Naturally, since the totals for a binomial distribution double at each step, this will mean that the term from the latter row will actually be 4*.95 = 3.8 times that in the previous.

I will brute-force it with Pascal's triangle and trust double precision float to be adequate. [The evaluation order leads to fairly well-conditioned arithmetic and the floating point range will not be stressed, though precision will].

e.g.
Code:
After two days, the ratio is the middle 2 on line 3 to the 1 on line 1.
After four days, the ratio is the middle 6 on line 6 to the 2 on line 3. etc.

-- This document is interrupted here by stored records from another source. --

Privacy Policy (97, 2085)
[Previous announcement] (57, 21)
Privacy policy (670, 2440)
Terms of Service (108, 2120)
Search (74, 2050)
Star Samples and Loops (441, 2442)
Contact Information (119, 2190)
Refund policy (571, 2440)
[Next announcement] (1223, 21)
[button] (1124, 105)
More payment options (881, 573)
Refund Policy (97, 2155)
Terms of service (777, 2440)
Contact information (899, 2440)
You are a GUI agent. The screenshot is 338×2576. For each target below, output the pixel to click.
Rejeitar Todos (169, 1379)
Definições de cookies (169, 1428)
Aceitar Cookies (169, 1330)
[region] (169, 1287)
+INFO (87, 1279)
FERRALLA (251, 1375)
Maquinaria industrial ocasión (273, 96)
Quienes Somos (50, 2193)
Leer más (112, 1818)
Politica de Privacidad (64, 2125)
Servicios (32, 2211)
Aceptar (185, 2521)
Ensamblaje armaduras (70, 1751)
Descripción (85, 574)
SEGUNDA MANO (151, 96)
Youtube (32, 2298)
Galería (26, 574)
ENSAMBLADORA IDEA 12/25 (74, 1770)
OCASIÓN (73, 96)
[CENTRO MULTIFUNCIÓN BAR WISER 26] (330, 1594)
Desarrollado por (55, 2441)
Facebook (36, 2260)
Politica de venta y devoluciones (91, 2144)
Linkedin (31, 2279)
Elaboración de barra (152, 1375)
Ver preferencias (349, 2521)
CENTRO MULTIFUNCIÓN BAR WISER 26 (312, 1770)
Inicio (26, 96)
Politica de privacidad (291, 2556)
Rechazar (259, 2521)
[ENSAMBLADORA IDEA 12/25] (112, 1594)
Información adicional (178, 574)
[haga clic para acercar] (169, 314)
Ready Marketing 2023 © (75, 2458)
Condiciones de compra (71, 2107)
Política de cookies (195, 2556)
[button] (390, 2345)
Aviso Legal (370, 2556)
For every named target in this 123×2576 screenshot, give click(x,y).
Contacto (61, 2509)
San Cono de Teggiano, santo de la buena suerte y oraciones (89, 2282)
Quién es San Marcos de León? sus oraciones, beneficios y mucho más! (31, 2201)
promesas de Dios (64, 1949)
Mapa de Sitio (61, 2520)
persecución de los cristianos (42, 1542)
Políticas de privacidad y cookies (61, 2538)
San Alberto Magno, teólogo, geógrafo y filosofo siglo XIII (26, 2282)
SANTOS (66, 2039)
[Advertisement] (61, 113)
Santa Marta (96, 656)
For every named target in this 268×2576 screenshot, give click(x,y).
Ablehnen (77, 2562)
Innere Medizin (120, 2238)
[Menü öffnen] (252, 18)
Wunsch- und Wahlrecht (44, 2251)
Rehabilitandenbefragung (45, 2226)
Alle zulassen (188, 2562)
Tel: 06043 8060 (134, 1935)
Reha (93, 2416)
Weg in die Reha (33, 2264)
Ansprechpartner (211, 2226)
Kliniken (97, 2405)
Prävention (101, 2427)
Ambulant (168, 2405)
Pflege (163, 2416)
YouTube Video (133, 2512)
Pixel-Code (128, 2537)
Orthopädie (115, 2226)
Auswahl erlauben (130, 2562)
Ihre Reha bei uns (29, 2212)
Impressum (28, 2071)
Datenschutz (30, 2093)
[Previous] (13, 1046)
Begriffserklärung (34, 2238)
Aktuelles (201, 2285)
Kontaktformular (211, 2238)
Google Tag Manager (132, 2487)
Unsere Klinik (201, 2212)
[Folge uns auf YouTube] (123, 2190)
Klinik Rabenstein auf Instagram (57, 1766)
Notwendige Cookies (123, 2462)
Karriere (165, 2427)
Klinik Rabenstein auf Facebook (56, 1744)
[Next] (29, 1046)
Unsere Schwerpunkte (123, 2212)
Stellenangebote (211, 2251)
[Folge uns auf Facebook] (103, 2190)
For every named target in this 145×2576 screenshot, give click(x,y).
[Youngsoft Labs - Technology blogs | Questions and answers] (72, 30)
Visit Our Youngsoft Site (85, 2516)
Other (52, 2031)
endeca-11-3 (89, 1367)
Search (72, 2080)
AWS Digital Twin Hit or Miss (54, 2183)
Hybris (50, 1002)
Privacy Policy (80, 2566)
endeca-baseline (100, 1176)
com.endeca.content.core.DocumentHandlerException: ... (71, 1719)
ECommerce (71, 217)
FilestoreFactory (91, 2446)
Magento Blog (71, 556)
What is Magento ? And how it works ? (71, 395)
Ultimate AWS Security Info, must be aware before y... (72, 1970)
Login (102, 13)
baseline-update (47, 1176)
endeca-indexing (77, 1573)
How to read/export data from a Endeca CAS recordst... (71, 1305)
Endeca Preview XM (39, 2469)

[john.d.briggs@nhnaunxlfapb001 ~]$ ./test.pl
After 2 days ratio is 2
After 4 days ratio is 3
After 6 days ratio is 3.33333333333333
After 8 days ratio is 3.5
After 10 days ratio is 3.6
After 12 days ratio is 3.66666666666667
After 14 days ratio is 3.71428571428571
After 16 days ratio is 3.75
After 18 days ratio is 3.77777777777778
After 20 days ratio is 3.8
Probability of landing at starting spot after 20 days is 0.176197052001953
Probability of landing at starting spot after 18 days is 0.185470581054688
Of course, there is also an easy exact solution. Just calculate ##P(n)## and solve ##\dfrac{P(n)}{P(n-2)}=0.95\,.##
 
Of course, there is also an easy exact solution. Just calculate ##P(n)## and solve ##\dfrac{P(n)}{P(n-2)}=0.95\,.##
This is so much easier than what I was trying. I was trying to run enough simulations to satisfy the 95% using the incomplete gamma function and whatnot.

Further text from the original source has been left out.